--- BEGIN ---
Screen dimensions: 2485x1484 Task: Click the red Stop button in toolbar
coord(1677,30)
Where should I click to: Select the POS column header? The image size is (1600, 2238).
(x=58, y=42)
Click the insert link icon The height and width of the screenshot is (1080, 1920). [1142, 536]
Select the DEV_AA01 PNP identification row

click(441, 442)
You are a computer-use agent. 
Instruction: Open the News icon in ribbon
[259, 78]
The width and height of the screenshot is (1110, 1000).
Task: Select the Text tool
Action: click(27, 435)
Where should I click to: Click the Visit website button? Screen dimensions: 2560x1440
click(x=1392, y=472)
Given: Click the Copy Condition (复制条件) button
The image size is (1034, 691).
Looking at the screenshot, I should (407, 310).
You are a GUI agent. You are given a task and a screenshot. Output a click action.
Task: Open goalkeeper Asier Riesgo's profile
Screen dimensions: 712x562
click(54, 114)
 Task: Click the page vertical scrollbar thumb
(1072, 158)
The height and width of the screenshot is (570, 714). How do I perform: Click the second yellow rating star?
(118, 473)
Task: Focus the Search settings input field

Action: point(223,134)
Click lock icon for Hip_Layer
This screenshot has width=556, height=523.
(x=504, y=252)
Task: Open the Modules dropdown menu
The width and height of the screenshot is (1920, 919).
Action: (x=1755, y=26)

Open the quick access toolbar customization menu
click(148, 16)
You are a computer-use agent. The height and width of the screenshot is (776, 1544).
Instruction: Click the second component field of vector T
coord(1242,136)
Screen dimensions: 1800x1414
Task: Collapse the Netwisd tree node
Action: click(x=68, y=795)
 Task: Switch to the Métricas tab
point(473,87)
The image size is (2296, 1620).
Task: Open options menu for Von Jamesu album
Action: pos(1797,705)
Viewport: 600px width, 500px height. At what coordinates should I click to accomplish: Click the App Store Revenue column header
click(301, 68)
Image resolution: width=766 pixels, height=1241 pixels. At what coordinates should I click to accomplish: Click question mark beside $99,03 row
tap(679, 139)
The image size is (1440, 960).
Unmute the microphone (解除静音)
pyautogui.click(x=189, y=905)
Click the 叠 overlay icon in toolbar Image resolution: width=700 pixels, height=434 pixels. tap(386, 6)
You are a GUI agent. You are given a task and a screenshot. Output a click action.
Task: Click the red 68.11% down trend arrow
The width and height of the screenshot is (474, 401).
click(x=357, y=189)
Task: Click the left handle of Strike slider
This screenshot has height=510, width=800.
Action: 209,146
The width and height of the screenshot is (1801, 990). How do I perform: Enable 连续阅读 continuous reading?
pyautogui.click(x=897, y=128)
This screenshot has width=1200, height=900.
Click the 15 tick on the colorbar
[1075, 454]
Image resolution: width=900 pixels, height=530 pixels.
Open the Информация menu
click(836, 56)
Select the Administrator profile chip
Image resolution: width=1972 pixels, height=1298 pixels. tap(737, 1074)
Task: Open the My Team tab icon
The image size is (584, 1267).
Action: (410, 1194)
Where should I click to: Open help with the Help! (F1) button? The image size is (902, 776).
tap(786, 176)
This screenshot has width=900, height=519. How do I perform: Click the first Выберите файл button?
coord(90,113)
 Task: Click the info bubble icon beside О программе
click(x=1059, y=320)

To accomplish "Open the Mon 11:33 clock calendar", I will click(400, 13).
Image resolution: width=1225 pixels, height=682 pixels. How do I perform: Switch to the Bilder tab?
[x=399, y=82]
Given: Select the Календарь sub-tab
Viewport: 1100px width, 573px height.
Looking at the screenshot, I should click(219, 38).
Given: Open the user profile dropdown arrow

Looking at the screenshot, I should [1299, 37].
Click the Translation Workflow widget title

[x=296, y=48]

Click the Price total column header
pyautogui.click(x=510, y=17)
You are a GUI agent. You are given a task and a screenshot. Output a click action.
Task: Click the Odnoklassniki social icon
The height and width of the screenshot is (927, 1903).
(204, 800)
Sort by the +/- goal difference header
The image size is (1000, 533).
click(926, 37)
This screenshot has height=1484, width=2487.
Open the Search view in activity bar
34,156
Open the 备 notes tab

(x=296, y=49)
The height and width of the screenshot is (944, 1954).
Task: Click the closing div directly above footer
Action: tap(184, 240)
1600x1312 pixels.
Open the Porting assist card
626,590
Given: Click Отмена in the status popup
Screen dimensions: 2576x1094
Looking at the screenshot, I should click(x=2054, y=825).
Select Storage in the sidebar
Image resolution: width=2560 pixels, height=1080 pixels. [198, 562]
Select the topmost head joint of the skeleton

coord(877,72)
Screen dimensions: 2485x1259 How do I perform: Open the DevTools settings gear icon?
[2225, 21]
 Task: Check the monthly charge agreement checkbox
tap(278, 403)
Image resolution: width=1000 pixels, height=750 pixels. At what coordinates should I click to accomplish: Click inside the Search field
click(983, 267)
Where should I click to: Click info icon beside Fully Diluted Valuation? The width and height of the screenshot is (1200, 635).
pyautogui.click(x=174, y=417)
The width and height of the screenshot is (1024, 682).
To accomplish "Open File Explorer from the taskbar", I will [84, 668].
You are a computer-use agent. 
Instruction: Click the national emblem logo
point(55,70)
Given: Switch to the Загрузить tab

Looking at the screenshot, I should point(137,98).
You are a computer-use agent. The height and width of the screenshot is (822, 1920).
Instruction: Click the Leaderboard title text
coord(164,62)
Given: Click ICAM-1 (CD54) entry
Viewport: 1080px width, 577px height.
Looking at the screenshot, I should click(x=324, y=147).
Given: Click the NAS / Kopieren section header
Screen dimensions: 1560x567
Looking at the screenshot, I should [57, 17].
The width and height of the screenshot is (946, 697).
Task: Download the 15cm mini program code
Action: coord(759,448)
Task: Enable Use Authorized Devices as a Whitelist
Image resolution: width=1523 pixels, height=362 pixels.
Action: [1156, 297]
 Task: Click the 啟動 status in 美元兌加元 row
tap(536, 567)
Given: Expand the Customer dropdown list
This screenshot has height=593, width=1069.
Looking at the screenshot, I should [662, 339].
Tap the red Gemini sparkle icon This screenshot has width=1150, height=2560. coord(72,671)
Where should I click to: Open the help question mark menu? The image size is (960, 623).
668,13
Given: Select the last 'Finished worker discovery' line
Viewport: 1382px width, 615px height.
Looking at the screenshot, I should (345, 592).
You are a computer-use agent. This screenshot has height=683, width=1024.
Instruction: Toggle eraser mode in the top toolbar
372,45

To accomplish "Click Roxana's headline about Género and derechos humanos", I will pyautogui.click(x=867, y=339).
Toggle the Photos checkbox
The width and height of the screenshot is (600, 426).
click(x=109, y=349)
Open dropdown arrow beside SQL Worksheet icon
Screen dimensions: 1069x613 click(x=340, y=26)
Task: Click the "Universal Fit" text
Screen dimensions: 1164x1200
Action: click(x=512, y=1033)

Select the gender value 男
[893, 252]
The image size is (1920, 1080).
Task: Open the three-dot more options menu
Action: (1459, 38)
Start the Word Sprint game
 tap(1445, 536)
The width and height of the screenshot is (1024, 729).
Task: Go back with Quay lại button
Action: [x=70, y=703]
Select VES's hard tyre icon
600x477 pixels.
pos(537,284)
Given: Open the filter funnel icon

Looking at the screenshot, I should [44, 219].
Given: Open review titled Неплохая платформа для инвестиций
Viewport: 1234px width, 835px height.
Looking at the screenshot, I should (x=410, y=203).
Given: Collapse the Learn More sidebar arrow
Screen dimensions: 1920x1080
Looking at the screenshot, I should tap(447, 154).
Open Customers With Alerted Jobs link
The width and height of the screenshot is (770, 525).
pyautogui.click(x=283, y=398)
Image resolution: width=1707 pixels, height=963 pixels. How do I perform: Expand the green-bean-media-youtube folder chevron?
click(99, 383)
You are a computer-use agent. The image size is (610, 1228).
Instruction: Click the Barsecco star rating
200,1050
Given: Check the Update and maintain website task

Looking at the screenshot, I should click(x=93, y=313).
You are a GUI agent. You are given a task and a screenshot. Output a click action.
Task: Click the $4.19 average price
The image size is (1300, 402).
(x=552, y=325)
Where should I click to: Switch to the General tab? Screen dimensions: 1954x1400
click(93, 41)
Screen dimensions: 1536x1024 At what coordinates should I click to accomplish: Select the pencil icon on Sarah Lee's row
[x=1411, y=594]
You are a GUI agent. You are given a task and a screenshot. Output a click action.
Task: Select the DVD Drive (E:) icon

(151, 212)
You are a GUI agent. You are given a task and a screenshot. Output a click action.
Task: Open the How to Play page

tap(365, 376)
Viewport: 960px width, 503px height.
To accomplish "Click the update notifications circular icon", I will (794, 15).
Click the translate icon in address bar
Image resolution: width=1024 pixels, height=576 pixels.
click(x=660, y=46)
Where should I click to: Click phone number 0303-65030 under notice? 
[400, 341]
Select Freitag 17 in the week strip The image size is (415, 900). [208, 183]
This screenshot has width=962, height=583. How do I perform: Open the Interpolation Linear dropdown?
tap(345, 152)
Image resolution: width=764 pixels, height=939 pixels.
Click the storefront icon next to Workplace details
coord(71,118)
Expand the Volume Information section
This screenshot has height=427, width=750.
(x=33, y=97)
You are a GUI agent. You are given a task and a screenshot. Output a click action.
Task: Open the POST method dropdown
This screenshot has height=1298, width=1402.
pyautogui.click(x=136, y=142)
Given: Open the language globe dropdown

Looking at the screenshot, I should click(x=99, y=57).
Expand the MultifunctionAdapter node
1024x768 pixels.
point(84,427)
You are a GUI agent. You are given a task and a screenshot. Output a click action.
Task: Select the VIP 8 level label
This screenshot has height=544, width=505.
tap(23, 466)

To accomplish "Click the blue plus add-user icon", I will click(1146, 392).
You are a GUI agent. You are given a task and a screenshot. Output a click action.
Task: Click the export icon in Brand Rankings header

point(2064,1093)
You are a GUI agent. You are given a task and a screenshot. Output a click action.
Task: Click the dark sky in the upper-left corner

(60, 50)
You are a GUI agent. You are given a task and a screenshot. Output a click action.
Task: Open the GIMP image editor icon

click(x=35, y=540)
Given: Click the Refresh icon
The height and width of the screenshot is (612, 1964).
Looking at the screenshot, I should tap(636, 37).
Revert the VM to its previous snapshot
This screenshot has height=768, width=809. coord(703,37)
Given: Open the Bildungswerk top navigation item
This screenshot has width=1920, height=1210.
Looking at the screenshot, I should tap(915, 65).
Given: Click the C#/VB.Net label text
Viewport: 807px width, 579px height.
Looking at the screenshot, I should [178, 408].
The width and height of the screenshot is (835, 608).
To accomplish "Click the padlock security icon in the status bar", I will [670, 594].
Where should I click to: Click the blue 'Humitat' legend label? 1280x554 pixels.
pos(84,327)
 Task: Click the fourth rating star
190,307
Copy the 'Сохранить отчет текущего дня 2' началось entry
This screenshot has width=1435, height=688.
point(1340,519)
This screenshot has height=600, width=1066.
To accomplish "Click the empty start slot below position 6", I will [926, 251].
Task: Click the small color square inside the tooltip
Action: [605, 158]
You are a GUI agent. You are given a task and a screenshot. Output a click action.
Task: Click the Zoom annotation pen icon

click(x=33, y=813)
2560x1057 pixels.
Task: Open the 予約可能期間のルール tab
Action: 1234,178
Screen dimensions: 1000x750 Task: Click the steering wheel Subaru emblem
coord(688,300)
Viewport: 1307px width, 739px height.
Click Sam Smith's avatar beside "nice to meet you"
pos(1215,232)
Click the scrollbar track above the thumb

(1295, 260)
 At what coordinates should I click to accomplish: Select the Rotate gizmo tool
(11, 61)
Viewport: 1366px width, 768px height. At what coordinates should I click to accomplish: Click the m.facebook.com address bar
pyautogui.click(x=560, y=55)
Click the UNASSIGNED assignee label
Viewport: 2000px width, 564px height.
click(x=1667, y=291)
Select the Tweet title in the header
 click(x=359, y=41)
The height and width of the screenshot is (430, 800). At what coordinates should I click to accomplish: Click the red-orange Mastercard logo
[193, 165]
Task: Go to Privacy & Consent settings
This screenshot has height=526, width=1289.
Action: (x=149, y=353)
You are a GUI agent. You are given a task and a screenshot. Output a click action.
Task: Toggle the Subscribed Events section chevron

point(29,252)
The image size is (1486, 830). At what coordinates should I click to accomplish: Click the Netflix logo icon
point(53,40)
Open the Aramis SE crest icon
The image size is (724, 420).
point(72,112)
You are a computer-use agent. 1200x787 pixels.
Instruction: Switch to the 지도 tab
--- END ---
- [Exercise directions]: Turn the items into a Markdown table with the columns No. and Text, one row per line with its number, skipping blank lines. Begin at the first line of the items and stop after the line that contains "click(441, 442)".

- [Output of the task]:
| No. | Text |
|---|---|
| 1 | Screen dimensions: 2485x1484 Task: Click the red Stop button in toolbar |
| 2 | coord(1677,30) |
| 3 | Where should I click to: Select the POS column header? The image size is (1600, 2238). |
| 4 | (x=58, y=42) |
| 5 | Click the insert link icon The height and width of the screenshot is (1080, 1920). [1142, 536] |
| 6 | Select the DEV_AA01 PNP identification row |
| 7 | click(441, 442) |